Your people are your business. Act accordingly.

Why measuring employee engagement is harder than it looks

Employee engagement sounds simple. Are people thriving? Are they motivated? Do they care about their work? But most companies turn this straightforward concept into a bureaucratic mess that produces data nobody uses.

The typical approach: annual survey, 60 questions, designed by a committee of executives who've never actually filled one out themselves. By the time results trickle down to managers, the data is months old and the workplace has completely changed. Nobody takes action because nobody knows what action to take.

Your employees' engagement levels change weekly based on projects, deadlines, team dynamics, and a hundred other factors. Measuring it once a year is like checking your bank account in January and assuming the balance stays the same until December.

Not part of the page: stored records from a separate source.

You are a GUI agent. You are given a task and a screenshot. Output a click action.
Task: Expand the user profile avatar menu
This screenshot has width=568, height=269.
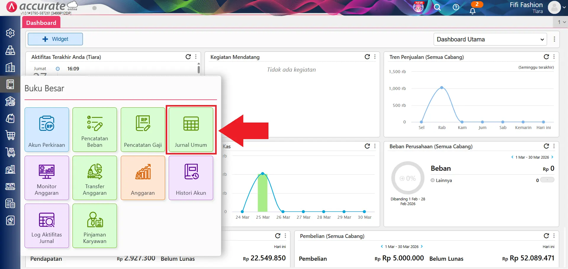[x=556, y=7]
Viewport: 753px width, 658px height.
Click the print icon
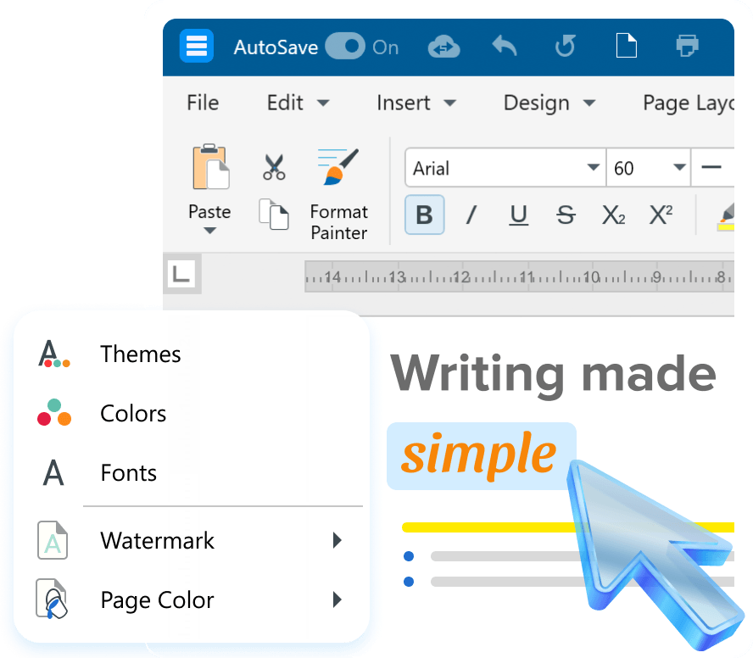coord(687,47)
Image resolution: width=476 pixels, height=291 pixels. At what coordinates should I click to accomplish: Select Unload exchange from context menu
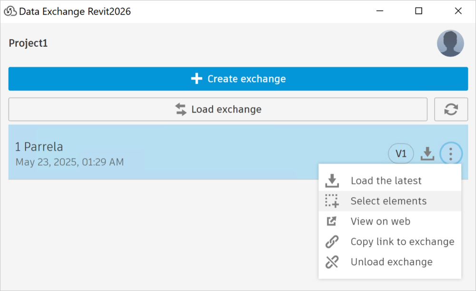coord(391,262)
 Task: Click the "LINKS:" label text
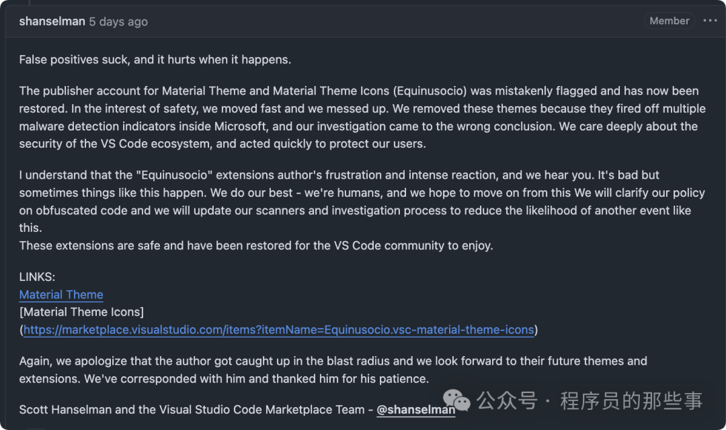click(37, 277)
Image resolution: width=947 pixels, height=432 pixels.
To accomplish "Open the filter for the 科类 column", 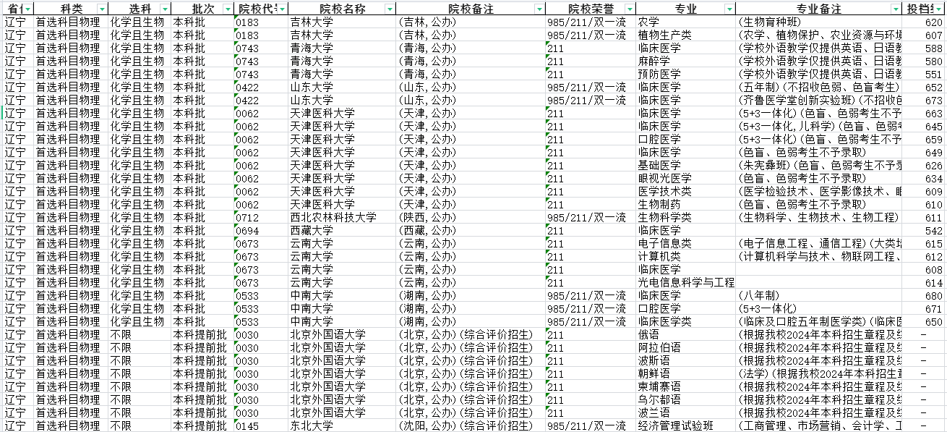I will pos(100,9).
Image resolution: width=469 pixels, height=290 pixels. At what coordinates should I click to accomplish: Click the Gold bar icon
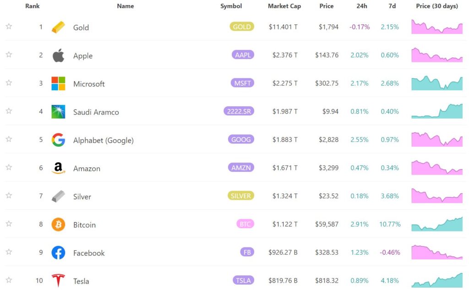58,27
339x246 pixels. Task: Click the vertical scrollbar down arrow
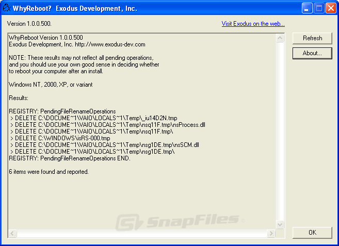coord(280,224)
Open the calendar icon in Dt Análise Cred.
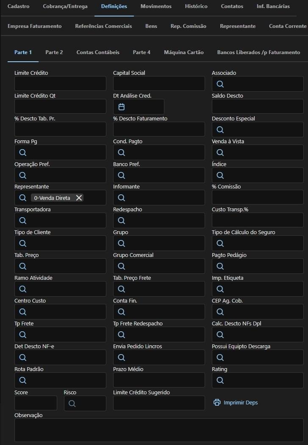The width and height of the screenshot is (308, 445). [122, 107]
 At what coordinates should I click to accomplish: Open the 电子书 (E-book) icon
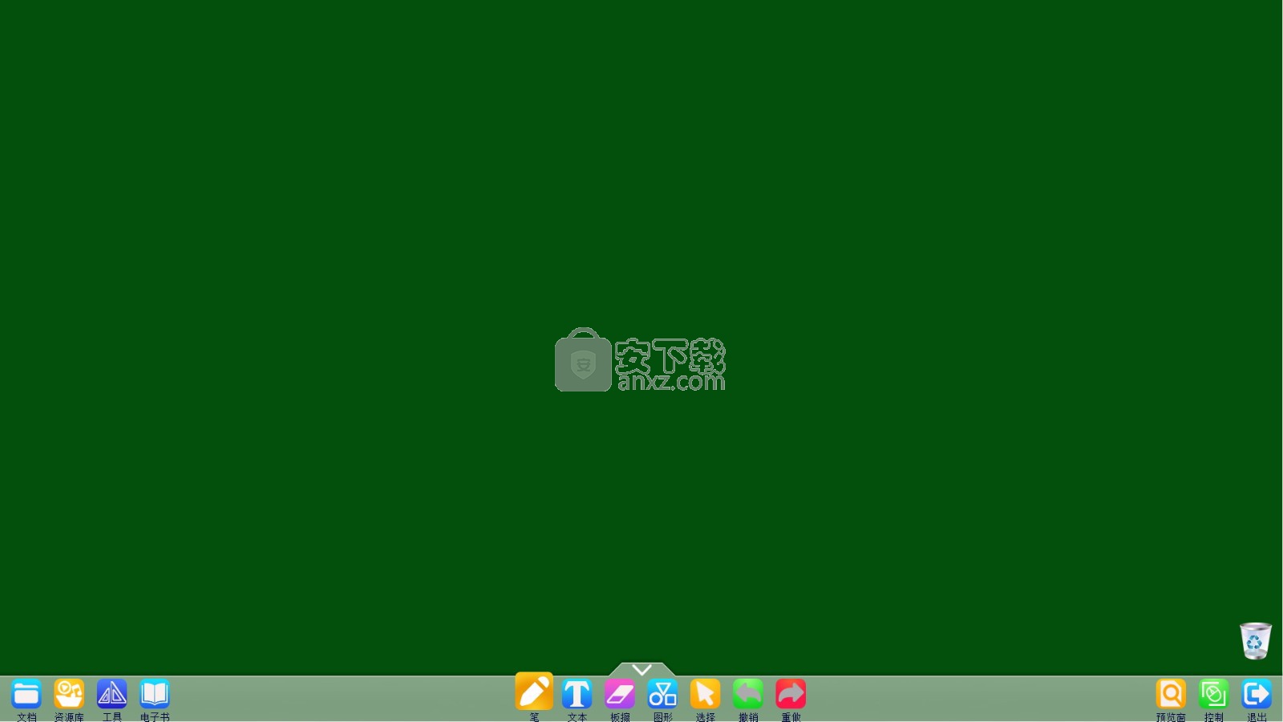[154, 695]
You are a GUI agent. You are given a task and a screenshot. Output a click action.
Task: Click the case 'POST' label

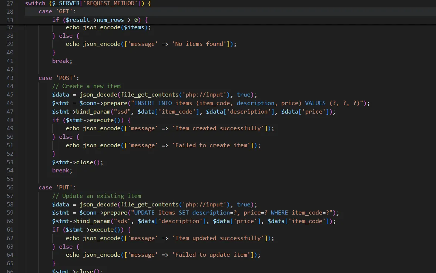tap(59, 78)
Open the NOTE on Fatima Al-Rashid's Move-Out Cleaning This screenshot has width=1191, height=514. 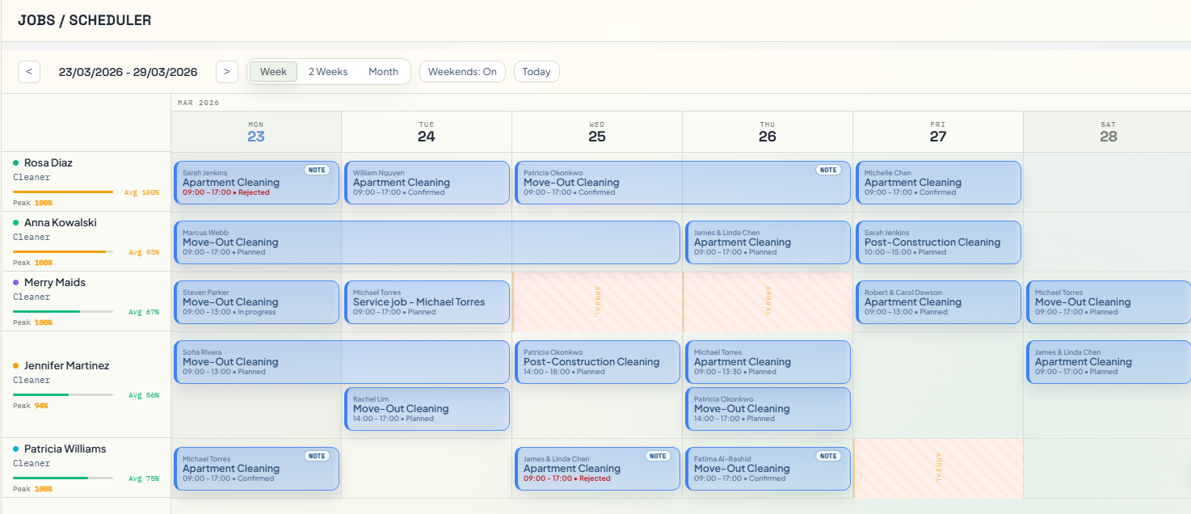pos(828,456)
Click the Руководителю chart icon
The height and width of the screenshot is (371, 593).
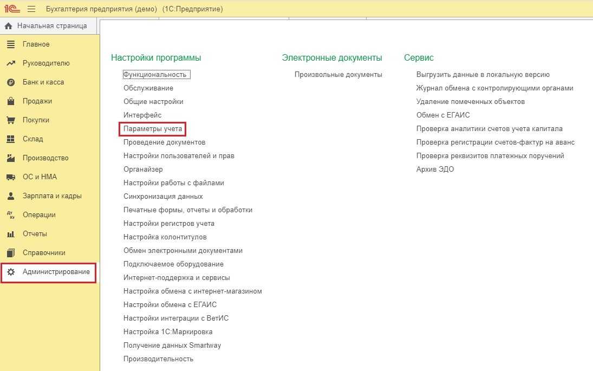11,63
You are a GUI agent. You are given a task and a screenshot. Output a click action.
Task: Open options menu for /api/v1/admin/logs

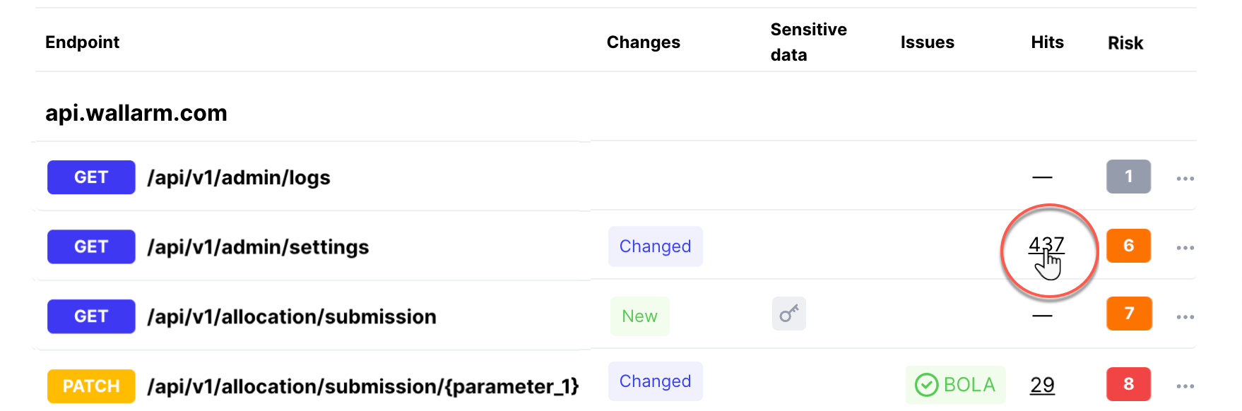click(x=1185, y=179)
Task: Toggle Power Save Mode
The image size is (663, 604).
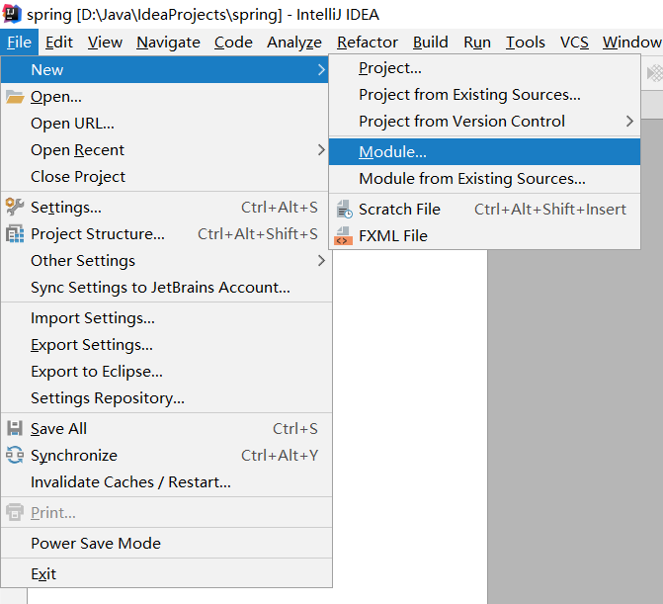Action: (x=95, y=544)
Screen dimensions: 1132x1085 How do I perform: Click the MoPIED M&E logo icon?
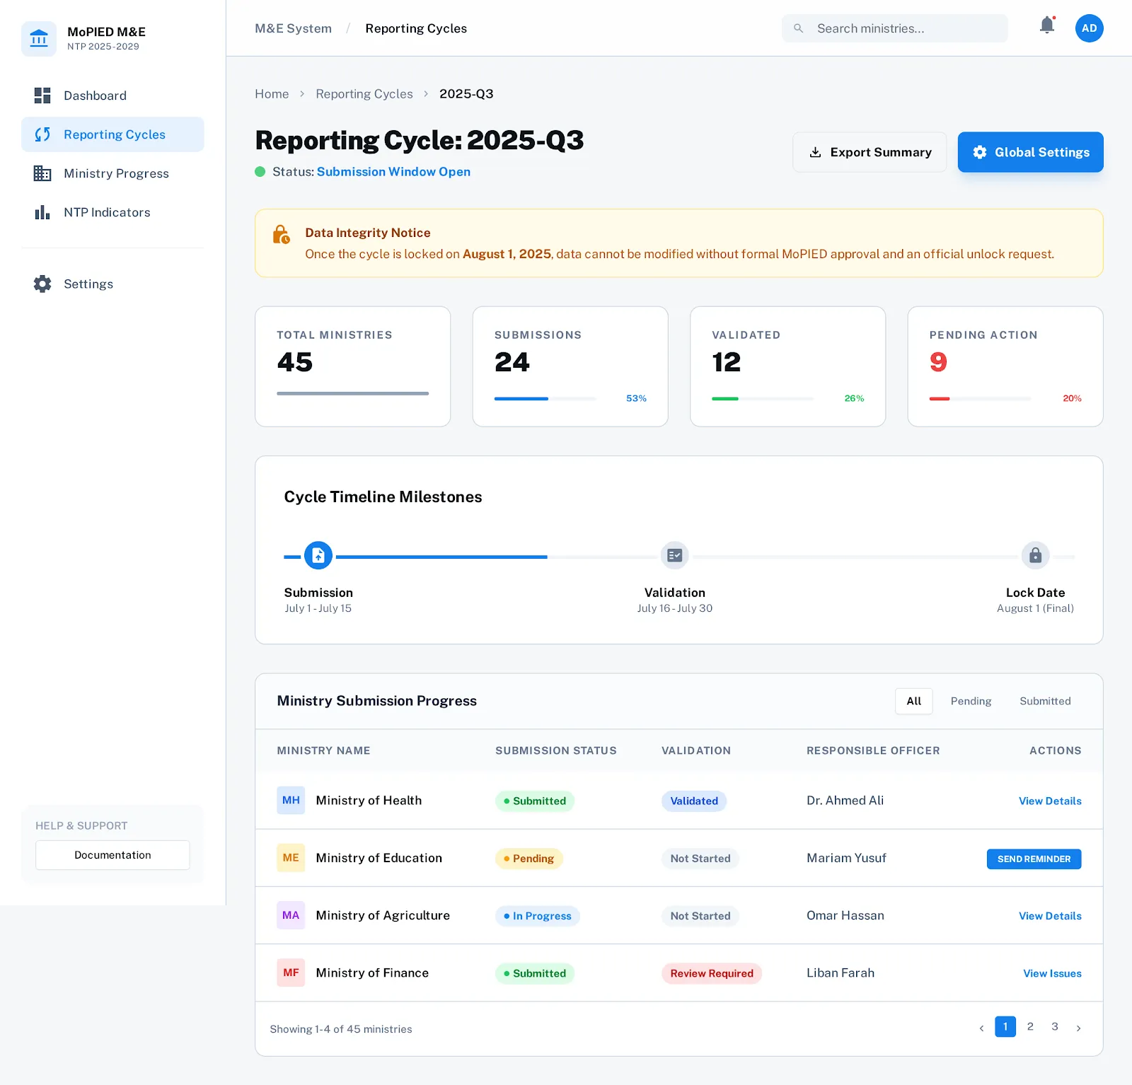coord(39,38)
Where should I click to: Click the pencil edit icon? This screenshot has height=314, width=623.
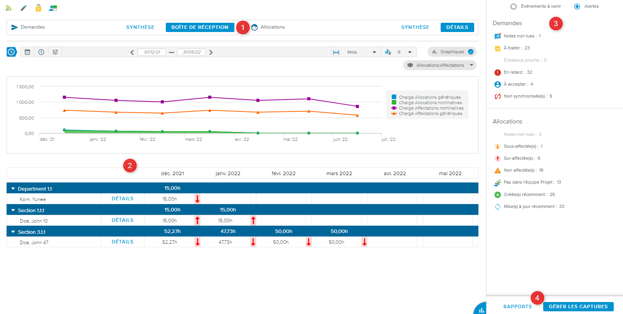(x=24, y=8)
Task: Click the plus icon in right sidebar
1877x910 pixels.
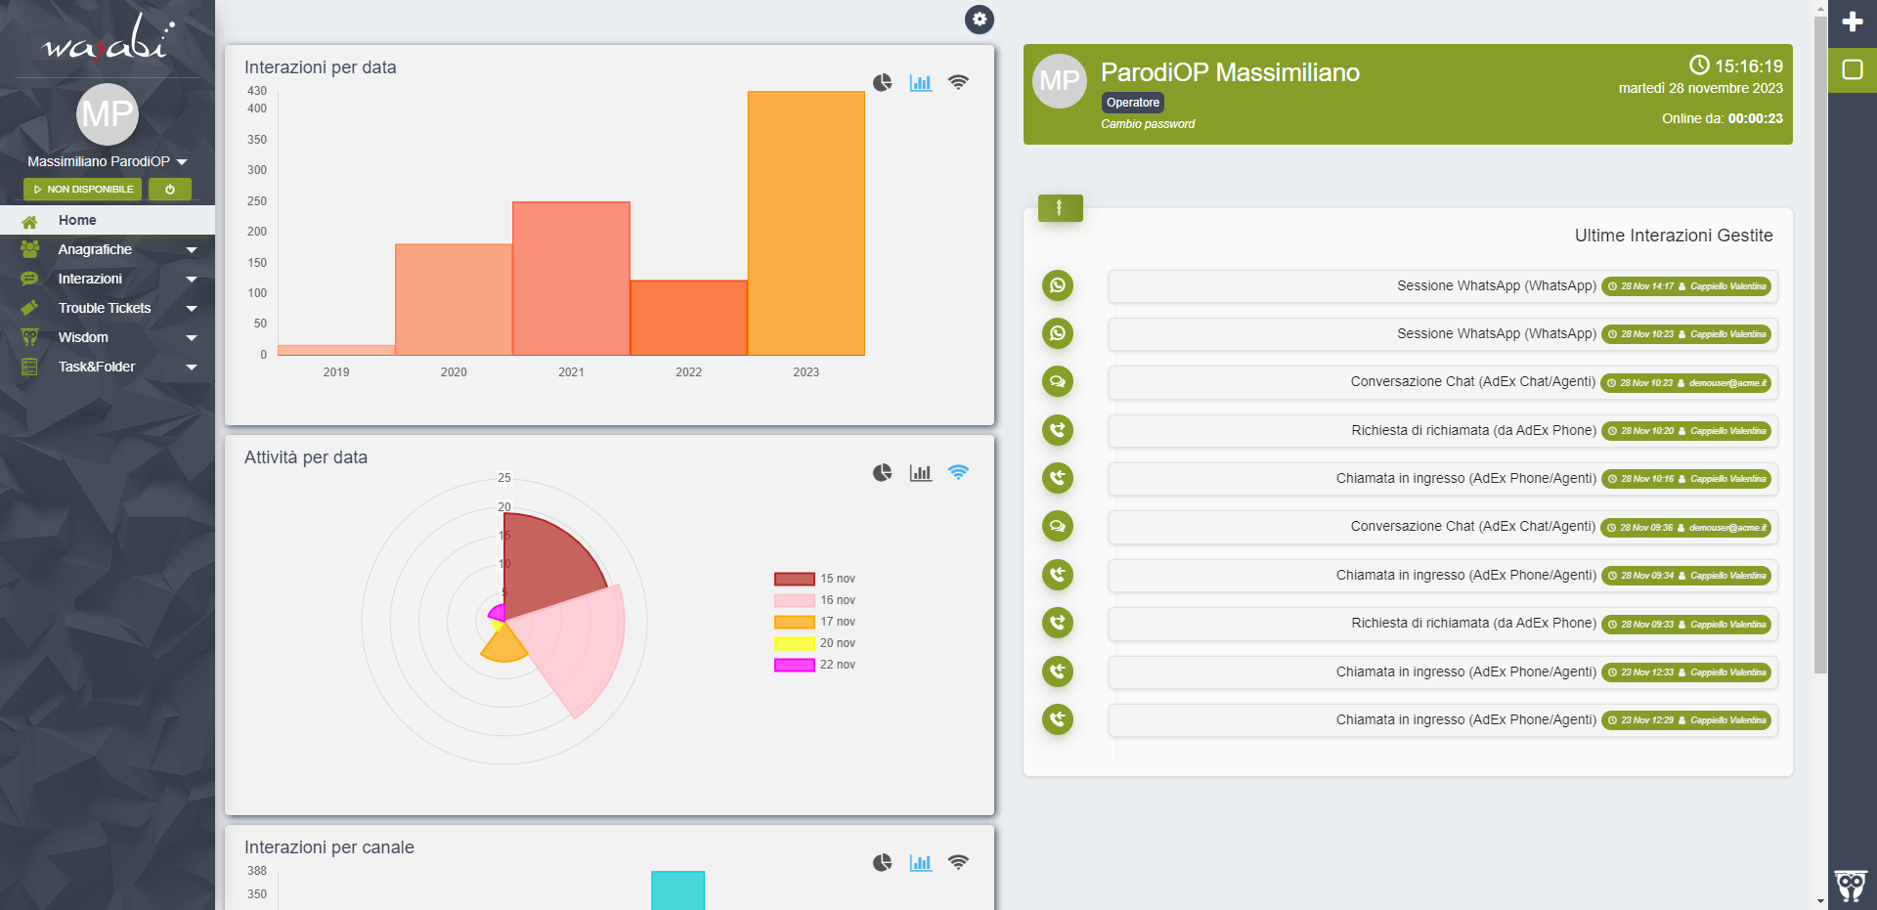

Line graph showing an upward trend ending at a value of 64, with a purple line and beige background.
Dashboard showing team driver results for October 2025 with scores for Optimism 61, Development 65, Recognition 79, and Mindful 81.
1

Mistake 1: Don't ask vague questions that don't predict anything

"Do you feel valued?", "Are you aligned with company values?", "Would you describe our culture as collaborative?" These questions sound professional, but they don't tell you whether someone is actually engaged or about to quit.

The problem with vague, “feel good” questions is that they don't correlate with actual outcomes. Someone can feel "valued" and still leave for a 10% raise. Someone can say the culture is "collaborative" while secretly hating their job.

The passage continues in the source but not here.